Docs: Design document for semantic memory #377

o-love · 2025-10-24T17:37:06Z

Description

We are looking to refactor profile memory into a general knowladge and fact extractor.
Where given a set of specialized prompts, each prompt can extract a set of facts.

This can then be used both for extracting facts about a user persona as well as extracting facts on other topics.

Type of change

Documentation update

Copilot

Pull Request Overview

This PR introduces a design document for refactoring profile memory into a generalized semantic memory subsystem.

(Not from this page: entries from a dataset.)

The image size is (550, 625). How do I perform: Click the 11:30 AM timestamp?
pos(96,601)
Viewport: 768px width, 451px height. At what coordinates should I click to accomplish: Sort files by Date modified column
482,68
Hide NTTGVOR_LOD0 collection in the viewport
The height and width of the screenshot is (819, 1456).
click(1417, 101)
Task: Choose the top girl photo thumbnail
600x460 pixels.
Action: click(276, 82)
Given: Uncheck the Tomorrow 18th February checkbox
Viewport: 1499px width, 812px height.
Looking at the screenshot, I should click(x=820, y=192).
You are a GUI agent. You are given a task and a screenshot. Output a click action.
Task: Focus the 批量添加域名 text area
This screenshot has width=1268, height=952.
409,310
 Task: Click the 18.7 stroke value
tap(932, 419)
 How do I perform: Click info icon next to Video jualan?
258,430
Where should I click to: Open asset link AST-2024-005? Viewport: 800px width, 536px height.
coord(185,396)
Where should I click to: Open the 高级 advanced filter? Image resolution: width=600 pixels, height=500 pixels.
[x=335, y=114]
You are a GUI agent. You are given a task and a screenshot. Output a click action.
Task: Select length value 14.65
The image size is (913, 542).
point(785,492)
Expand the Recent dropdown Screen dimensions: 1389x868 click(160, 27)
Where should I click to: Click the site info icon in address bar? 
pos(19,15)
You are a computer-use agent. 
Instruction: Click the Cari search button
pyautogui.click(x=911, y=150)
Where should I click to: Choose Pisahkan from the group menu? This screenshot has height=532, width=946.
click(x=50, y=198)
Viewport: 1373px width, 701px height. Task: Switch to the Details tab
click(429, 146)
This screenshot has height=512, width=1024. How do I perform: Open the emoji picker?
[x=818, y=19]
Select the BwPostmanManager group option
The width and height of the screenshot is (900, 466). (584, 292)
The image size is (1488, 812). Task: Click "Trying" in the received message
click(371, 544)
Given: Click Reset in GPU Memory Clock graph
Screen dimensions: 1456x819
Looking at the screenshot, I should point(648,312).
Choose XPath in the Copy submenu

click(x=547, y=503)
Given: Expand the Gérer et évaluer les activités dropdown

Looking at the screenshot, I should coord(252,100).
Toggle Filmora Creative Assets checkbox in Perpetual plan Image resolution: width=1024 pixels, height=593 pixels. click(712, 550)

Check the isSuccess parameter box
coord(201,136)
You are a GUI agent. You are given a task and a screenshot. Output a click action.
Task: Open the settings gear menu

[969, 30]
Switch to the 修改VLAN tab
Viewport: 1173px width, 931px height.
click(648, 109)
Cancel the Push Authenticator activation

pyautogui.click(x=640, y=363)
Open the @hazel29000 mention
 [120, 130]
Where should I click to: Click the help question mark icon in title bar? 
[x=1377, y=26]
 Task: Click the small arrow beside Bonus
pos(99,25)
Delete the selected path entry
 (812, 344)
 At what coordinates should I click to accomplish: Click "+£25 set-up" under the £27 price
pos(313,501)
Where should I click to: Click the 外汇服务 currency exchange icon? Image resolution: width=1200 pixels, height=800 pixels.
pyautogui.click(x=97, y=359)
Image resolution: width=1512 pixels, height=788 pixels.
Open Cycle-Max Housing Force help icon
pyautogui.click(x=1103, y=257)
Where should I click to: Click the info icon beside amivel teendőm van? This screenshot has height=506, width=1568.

The system uses LLM-based fact extraction with specialized prompts to build, update, and search structured knowledge across various domains.

Key Changes:

Design document outlining architecture for semantic memory extraction and storage
Definition of data models, ingestion flows, and consolidation strategies
Documentation of background processing and caching mechanisms

💡 Add Copilot custom instructions for smarter, more guided reviews. Learn how to get started.

docs/core_concepts/semantic_memory_design.mdx

Copilot · 2025-10-24T17:37:39Z

docs/core_concepts/semantic_memory_design.mdx

+invoke the `LanguageModel` to produce a list of `SemanticCommand`s that
+are applied to the feature set.


The search flow description appears incomplete or incorrect. Lines 88-89 describe invoking the LanguageModel to produce SemanticCommands applied to the feature set, but in a search operation, the system should be querying the vector database with the embedding, not modifying features. This should describe the semantic search process using the embedding to find relevant features.

Suggested change

invoke the `LanguageModel` to produce a list of `SemanticCommand`s that

are applied to the feature set.

use this embedding to query the vector database for similar feature embeddings,

retrieving the most relevant features as search results.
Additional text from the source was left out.